The 3-2-1 Dinner for Two

Review: Brown unveils Chef Michal Levy’s winter version of the neighborhood brasserie’s evening tasting menu for two.

Every evening, the neighborhood café-bakery Brown, located in the G Tzameret Mall in north Tel Aviv, undergoes a transformation—into a white tablecloth restaurant helmed by Chef Michal Levy. Evenings are also when Brown offers its popular tasting menu for two people: three first courses served in the center of the table for sharing; two main courses; and one double dessert.

 

 

The tasting menu also includes a bottle of mineral water for the table; two glasses of an alcoholic beverage—either wine or a cocktail—and bread: herbed focaccia or one of the specialty breads from the on-site bakery. The total cost of this spread is NIS 450, for both persons.

 

Ragù (Photo: Anatoly Michaelo)
Ragù (Photo: Anatoly Michaelo)

 

The bread or warm focaccia is served with olive oil with balsamic vinegar, garlic-infused olive oil, and an addictive tomato comfit. Butter may also be requested. It is altogether too easy—although obviously not advisable—to fill up on these goodies.

 

Brown offers eight specialty cocktails, four of them based on gin. Probably the most intriguing is “Rocking to the beets”—a blend of lavender-infused gin, lavender, fortified wine, fresh lemon, pineapple and beets, served on the rocks in a tumbler and garnished with lemon peel. This creative drink has a very pleasing complexity.

 

The bilingual menu lists four first courses, from which diners are prompted to choose three. The Hebrew menu only also mentions a fifth possibility, a vegetarian alternative—just one of several puzzling discrepancies between the English and Hebrew menus (the cocktail menu, although thankfully not the wine list, is also inexplicably only in Hebrew).

 

 (Photo: Anatoly Michaelo)
(Photo: Anatoly Michaelo)

 

The first of our starters was a salad of three kinds of lettuce—iceberg, salanova and romaine lettuce—plus basil, parsley and mint leaves, together with generous triangles of blue cheese, and a small dollop of comfiture made from a seasonal fruit (strawberry, on the evening we were there). Tossed with a light vinaigrette, this is one terrific salad, although it might have benefited from a sprinkling of nuts.

 

Toasted walnuts did make an appearance in the next dish, however: the beef carpaccio—razor-thin slices of beef with arugula, olive oil, sea salt, a balsamic reduction and shaved Parmesan. What sets this version of the dish apart from the ordinary, in addition to the walnuts, are the fresh giant capers, which add a whole new dimension to the unparalleled interplay of flavors and textures.

* * *

== EXERCISE TASKS ==
• a. In the review of Brown's tasting menu for two, what is the total cost of the spread?
• b. Write out the stretch of the Brown restaurant review from "The bilingual menu" through "sprinkling of nuts.".
• c. Carry the Brown restaurant review on past its final sentence.

== MATERIAL PROVIDED ==
* * *

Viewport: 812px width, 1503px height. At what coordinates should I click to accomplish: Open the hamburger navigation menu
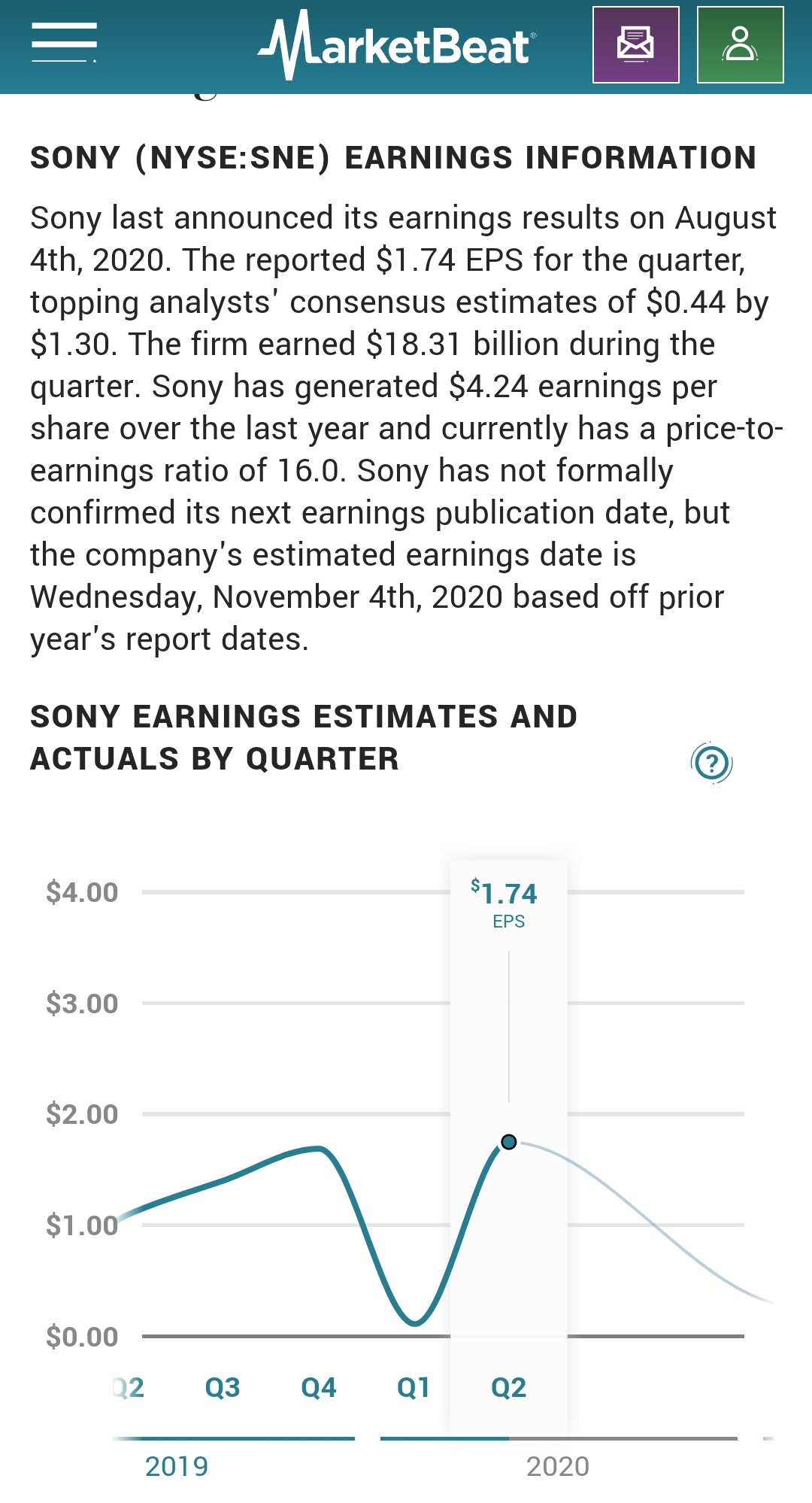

* * *

== ANSWERS FOR THE EXERCISE ==
• a. NIS 450, for both persons.

• b.
The bilingual menu lists four first courses, from which diners are prompted to choose three. The Hebrew menu only also mentions a fifth possibility, a vegetarian alternative—just one of several puzzling discrepancies between the English and Hebrew menus (the cocktail menu, although thankfully not the wine list, is also inexplicably only in Hebrew).

 

 (Photo: Anatoly Michaelo)
(Photo: Anatoly Michaelo)

 

The first of our starters was a salad of three kinds of lettuce—iceberg, salanova and romaine lettuce—plus basil, parsley and mint leaves, together with generous triangles of blue cheese, and a small dollop of comfiture made from a seasonal fruit (strawberry, on the evening we were there). Tossed with a light vinaigrette, this is one terrific salad, although it might have benefited from a sprinkling of nuts.

• c.
The third appetizer was liver pâté and toasted mini brioche, paired with onion jam, pear comfiture and wine jelly. The richness of the liver spread on the crunchy toast was cut nicely by the sweet fruit concoctions, in a dish that disappeared all too quickly.

 

 (Photo: Anatoly Michaelo)
(Photo: Anatoly Michaelo)

 

There are always one or two pasta dishes as main courses, since Chef Levy trained in Italy. Her recommendation to us was the daily special: seafood tagliatelle, featuring extremely fresh mussels, calamari and shrimp that had just been delivered. The al dente ribbons of pasta were enhanced by a delicate butter and wine sauce that did not overwhelm the flavorful seafood. You would not find a better pasta dish in any Italian restaurant.

 

Our other main course is a long-time favorite at Brown: the butcher’s cut, with root vegetable cream and broccoli florets. The medium-rare slices of steak, dipped in the mild purée, were positively succulent.

 

If you tell the kitchen you are planning to share the main courses as well, they will plate

them for you accordingly. They are also very accommodating when it comes to allergies and food sensitivities.

 

 (Photo: Anatoly Michaelo)
(Photo: Anatoly Michaelo)

 

Desserts, created by a dedicated pastry chef, are not on the printed menu, but are on display and explained by the wait staff. We enjoyed an ideal dessert: the chocolate mousse tart—light enough to finish even after a satisfying meal, yet still decadent enough to please any chocolate lover.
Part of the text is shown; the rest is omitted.